▶ Problem details
Reproduce each of the records below word for word, line by line, without changing anything.

▶ Provided data
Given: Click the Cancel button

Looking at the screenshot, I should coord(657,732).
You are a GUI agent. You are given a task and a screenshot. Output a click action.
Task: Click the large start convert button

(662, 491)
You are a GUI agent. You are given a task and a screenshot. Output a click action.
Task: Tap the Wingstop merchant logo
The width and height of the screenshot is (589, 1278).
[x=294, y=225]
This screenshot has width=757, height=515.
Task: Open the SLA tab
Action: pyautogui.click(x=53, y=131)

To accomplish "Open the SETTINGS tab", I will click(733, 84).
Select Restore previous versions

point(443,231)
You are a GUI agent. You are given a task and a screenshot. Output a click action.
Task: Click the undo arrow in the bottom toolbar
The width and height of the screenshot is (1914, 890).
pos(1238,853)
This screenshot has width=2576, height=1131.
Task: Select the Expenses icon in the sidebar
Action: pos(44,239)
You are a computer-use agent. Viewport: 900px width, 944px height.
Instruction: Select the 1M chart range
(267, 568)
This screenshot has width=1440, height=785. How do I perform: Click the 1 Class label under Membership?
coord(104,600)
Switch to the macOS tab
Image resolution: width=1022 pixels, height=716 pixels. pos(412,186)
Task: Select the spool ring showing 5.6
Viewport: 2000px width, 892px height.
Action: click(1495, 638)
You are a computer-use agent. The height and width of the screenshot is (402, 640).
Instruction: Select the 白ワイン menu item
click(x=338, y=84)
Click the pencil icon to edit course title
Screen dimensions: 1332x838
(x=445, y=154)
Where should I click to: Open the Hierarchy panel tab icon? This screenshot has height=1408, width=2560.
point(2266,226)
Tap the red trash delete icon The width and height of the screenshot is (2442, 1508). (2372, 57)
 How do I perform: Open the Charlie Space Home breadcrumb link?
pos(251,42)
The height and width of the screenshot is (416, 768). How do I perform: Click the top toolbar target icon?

▶ Result
Given: Click the Cancel button

Looking at the screenshot, I should coord(657,732).
You are a GUI agent. You are given a task and a screenshot. Output a click action.
Task: Click the large start convert button

(662, 491)
You are a GUI agent. You are given a task and a screenshot. Output a click action.
Task: Tap the Wingstop merchant logo
The width and height of the screenshot is (589, 1278).
[x=294, y=225]
This screenshot has width=757, height=515.
Task: Open the SLA tab
Action: pyautogui.click(x=53, y=131)

To accomplish "Open the SETTINGS tab", I will click(733, 84).
Select Restore previous versions

point(443,231)
You are a GUI agent. You are given a task and a screenshot. Output a click action.
Task: Click the undo arrow in the bottom toolbar
The width and height of the screenshot is (1914, 890).
pos(1238,853)
This screenshot has width=2576, height=1131.
Task: Select the Expenses icon in the sidebar
Action: pos(44,239)
You are a computer-use agent. Viewport: 900px width, 944px height.
Instruction: Select the 1M chart range
(267, 568)
This screenshot has width=1440, height=785. How do I perform: Click the 1 Class label under Membership?
coord(104,600)
Switch to the macOS tab
Image resolution: width=1022 pixels, height=716 pixels. pos(412,186)
Task: Select the spool ring showing 5.6
Viewport: 2000px width, 892px height.
Action: click(1495, 638)
You are a computer-use agent. The height and width of the screenshot is (402, 640).
Instruction: Select the 白ワイン menu item
click(x=338, y=84)
Click the pencil icon to edit course title
Screen dimensions: 1332x838
(x=445, y=154)
Where should I click to: Open the Hierarchy panel tab icon? This screenshot has height=1408, width=2560.
point(2266,226)
Tap the red trash delete icon The width and height of the screenshot is (2442, 1508). (2372, 57)
 How do I perform: Open the Charlie Space Home breadcrumb link?
pos(251,42)
The height and width of the screenshot is (416, 768). How do I perform: Click the top toolbar target icon?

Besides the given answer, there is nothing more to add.